Tuesday, January 25, 2011

If my cats could talk they'd be asking me where I put the cheetos.

After asking for suggestions from anyone who happened to see my status on Facebook, our family decided on a state of the union menu for this evening.  Could have been Kenyan.  Could have been Hawaiian.  We wimped out with Chicago style pizza and oreos.

Hey, it's what my kids would eat.  Kenyans eat goats people.  I'm sure goats are delicious animals but I didn't have time to procure and butcher a goat.  I did not have time to pound out any poi.  I did have time to procure and butcher a couple frozen pizzas and clumsily open a bag of oreos.

Oh, I'm so American, ain't I?  If it doesn't come brightly packaged and frozen, or passed from a pimply teenager in a drive thru line, I ain't eating it.  Goat?  Supersize me.

I thought the state of the union went rather well.  Everyone in the place seemed on their best behavior.  No one fidgeted, farted, whined, spoke out of turn, cried for their mommies or got put in time out.

Ever notice that McCain has dainty fingers?  If he had given the rebuttal I may have just focused on his dainty fingers and not the words coming out of his mouth.

Not that it matters to anyone, but I'd like to write about the state of the absent minded.

My Roku quit allowing us to connect it to the internet and finding a fix for this is driving me bonkers.  It has something to do with my wireless router which means that performing my usual computer voodoo is not working.

The new vacuum cleaner is working better than expected.  So well in fact that when I was using it to dust I accidentally sucked up my hair.  Both hair and vacuum are fine.

I made the mistake of purchasing only one catnip filled cat toy and I have three cats.  This necessitated an emergency catnip run for two more toys and now my feline herd is stumbling about glassy eyed.  My old dumb gay cat Booger made love to his toy most thoroughly.  It was a bit embarrassing for everyone.

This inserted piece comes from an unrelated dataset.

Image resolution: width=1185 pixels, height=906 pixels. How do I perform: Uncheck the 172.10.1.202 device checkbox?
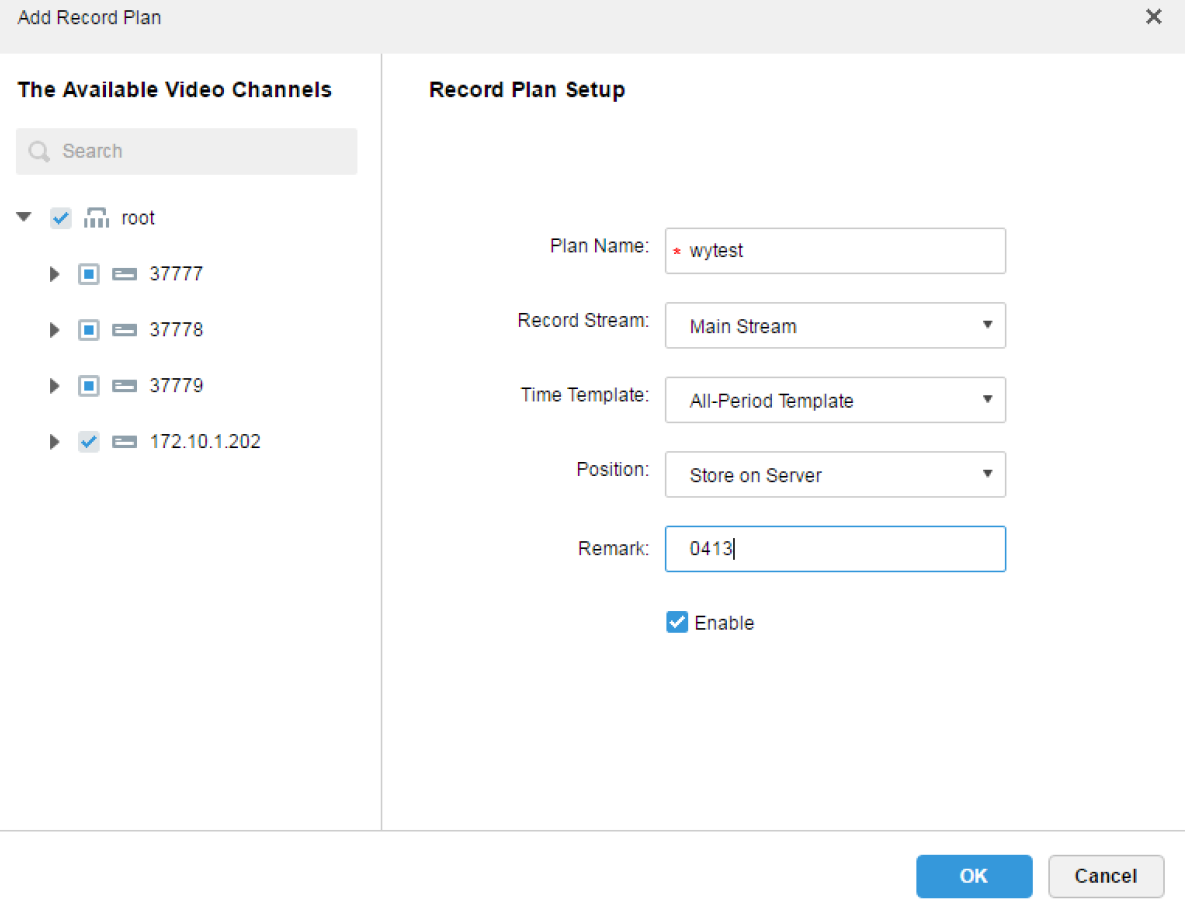click(x=89, y=442)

My grocery store bakery has been selling whoopie pies for 99 cents each.  A dollar's worth of sin is still a sin.  I'm licking sin off my fingers.

Ten best picture nominations and none of them was Tron?  WTF?

I did our taxes today.  It was a pleasant experience.

That's all I got.  The state of absent minded must be strong because if it were weak I would be as glassy eyed as my cats after all this food and politics.  At least I didn't attempt to make thorough love to any screenshots of John Boehner.

Yeah, I said Boehner, heh heh heh heh.


  1. I made brownie covered oreos (recipe at http://picky-palate.com/2010/12/06/brownie-covered-oreos/) yesterday. Someone told me they were so rich that she could only eat one. I could eat many more than one. Thought you might be interested (I didn't bother with the drizzle on top).

  2. If your cats could talk, I think you would have a lot more money.